▶ **EXERCISE**
Starting at the line that contains "The height and width of the screenshot is (770, 1600).", restate each line word for word through the final line of the data, keeping both ends.

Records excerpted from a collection
>>>>>
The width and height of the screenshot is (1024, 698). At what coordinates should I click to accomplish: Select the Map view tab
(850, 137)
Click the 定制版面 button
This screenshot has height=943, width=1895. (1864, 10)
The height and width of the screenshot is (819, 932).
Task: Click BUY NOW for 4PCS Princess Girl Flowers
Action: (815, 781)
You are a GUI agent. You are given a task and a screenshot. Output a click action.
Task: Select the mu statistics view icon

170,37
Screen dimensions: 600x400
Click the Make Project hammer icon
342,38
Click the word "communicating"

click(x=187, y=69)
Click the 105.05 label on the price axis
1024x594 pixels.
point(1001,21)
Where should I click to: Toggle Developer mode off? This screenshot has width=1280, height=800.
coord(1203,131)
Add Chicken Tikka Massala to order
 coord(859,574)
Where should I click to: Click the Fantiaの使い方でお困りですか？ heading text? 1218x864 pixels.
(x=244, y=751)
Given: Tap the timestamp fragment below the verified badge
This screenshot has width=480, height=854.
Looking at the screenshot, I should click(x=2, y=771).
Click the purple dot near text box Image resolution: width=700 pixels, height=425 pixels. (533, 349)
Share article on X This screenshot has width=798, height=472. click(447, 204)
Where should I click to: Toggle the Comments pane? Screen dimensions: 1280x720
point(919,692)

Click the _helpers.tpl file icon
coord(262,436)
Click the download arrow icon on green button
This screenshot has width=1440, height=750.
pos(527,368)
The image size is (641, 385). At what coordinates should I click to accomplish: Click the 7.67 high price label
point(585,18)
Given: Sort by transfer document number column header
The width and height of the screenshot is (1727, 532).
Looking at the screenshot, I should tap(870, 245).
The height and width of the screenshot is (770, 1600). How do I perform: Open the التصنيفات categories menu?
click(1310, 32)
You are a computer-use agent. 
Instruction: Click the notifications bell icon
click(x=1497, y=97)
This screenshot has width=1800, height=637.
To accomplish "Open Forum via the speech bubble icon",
<<<<<
▶ **OUTPUT OF THE EXERCISE**
The height and width of the screenshot is (770, 1600). How do I perform: Open the التصنيفات categories menu?
click(1310, 32)
You are a computer-use agent. 
Instruction: Click the notifications bell icon
click(x=1497, y=97)
This screenshot has width=1800, height=637.
To accomplish "Open Forum via the speech bubble icon",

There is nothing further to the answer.